**What you have to do**
Output the full listing again without altering anything.

----

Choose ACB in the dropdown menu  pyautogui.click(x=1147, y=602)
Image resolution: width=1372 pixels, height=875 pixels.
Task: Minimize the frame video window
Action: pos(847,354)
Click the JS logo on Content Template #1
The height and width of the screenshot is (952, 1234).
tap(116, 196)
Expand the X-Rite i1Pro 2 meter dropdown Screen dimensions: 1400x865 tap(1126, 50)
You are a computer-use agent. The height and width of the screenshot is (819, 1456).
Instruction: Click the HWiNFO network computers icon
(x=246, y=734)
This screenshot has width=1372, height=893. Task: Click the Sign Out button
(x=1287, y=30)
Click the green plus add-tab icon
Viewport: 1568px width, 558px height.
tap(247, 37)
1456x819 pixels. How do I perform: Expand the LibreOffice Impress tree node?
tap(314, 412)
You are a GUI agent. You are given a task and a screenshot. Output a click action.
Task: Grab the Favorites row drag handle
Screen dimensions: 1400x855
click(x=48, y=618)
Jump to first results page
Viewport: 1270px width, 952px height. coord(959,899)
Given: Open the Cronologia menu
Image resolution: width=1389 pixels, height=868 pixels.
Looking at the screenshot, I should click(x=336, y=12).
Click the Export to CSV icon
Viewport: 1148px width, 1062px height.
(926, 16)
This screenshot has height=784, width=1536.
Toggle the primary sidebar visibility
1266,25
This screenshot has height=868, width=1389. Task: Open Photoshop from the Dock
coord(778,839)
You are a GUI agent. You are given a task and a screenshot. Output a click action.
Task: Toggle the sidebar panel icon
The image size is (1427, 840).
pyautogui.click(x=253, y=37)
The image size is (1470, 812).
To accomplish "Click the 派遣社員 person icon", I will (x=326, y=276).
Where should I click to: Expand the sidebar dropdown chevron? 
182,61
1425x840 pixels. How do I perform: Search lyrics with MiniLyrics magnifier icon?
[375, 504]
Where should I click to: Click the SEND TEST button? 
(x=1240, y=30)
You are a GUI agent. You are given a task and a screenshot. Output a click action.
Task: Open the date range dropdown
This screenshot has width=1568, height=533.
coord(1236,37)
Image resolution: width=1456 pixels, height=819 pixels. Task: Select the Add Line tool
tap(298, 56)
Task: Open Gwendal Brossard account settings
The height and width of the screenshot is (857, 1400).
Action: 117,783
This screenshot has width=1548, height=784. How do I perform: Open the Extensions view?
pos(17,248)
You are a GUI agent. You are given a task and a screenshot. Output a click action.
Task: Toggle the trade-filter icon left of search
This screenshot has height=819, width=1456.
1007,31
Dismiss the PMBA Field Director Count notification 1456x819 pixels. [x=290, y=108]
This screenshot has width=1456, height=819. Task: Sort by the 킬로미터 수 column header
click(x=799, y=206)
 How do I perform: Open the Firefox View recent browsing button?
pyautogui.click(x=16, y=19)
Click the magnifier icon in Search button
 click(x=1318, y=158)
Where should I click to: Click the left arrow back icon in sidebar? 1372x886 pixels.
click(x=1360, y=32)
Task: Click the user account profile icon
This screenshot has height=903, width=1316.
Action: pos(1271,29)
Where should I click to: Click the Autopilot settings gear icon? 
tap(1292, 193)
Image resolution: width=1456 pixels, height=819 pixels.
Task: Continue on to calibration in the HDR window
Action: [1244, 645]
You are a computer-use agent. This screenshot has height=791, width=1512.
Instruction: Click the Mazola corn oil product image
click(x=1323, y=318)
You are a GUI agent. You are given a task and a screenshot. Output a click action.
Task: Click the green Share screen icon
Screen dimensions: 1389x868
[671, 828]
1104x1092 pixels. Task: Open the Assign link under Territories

----

**Written response**
Choose ACB in the dropdown menu  pyautogui.click(x=1147, y=602)
Image resolution: width=1372 pixels, height=875 pixels.
Task: Minimize the frame video window
Action: pos(847,354)
Click the JS logo on Content Template #1
The height and width of the screenshot is (952, 1234).
tap(116, 196)
Expand the X-Rite i1Pro 2 meter dropdown Screen dimensions: 1400x865 tap(1126, 50)
You are a computer-use agent. The height and width of the screenshot is (819, 1456).
Instruction: Click the HWiNFO network computers icon
(x=246, y=734)
This screenshot has width=1372, height=893. Task: Click the Sign Out button
(x=1287, y=30)
Click the green plus add-tab icon
Viewport: 1568px width, 558px height.
tap(247, 37)
1456x819 pixels. How do I perform: Expand the LibreOffice Impress tree node?
tap(314, 412)
You are a GUI agent. You are given a task and a screenshot. Output a click action.
Task: Grab the Favorites row drag handle
Screen dimensions: 1400x855
click(x=48, y=618)
Jump to first results page
Viewport: 1270px width, 952px height. coord(959,899)
Given: Open the Cronologia menu
Image resolution: width=1389 pixels, height=868 pixels.
Looking at the screenshot, I should click(x=336, y=12).
Click the Export to CSV icon
Viewport: 1148px width, 1062px height.
(926, 16)
This screenshot has height=784, width=1536.
Toggle the primary sidebar visibility
1266,25
This screenshot has height=868, width=1389. Task: Open Photoshop from the Dock
coord(778,839)
You are a GUI agent. You are given a task and a screenshot. Output a click action.
Task: Toggle the sidebar panel icon
The image size is (1427, 840).
pyautogui.click(x=253, y=37)
The image size is (1470, 812).
To accomplish "Click the 派遣社員 person icon", I will (x=326, y=276).
Where should I click to: Expand the sidebar dropdown chevron? 
182,61
1425x840 pixels. How do I perform: Search lyrics with MiniLyrics magnifier icon?
[375, 504]
Where should I click to: Click the SEND TEST button? 
(x=1240, y=30)
You are a GUI agent. You are given a task and a screenshot. Output a click action.
Task: Open the date range dropdown
This screenshot has width=1568, height=533.
coord(1236,37)
Image resolution: width=1456 pixels, height=819 pixels. Task: Select the Add Line tool
tap(298, 56)
Task: Open Gwendal Brossard account settings
The height and width of the screenshot is (857, 1400).
Action: 117,783
This screenshot has width=1548, height=784. How do I perform: Open the Extensions view?
pos(17,248)
You are a GUI agent. You are given a task and a screenshot. Output a click action.
Task: Toggle the trade-filter icon left of search
This screenshot has height=819, width=1456.
1007,31
Dismiss the PMBA Field Director Count notification 1456x819 pixels. [x=290, y=108]
This screenshot has width=1456, height=819. Task: Sort by the 킬로미터 수 column header
click(x=799, y=206)
 How do I perform: Open the Firefox View recent browsing button?
pyautogui.click(x=16, y=19)
Click the magnifier icon in Search button
 click(x=1318, y=158)
Where should I click to: Click the left arrow back icon in sidebar? 1372x886 pixels.
click(x=1360, y=32)
Task: Click the user account profile icon
This screenshot has height=903, width=1316.
Action: pos(1271,29)
Where should I click to: Click the Autopilot settings gear icon? 
tap(1292, 193)
Image resolution: width=1456 pixels, height=819 pixels.
Task: Continue on to calibration in the HDR window
Action: [1244, 645]
You are a computer-use agent. This screenshot has height=791, width=1512.
Instruction: Click the Mazola corn oil product image
click(x=1323, y=318)
You are a GUI agent. You are given a task and a screenshot. Output a click action.
Task: Click the green Share screen icon
Screen dimensions: 1389x868
[671, 828]
1104x1092 pixels. Task: Open the Assign link under Territories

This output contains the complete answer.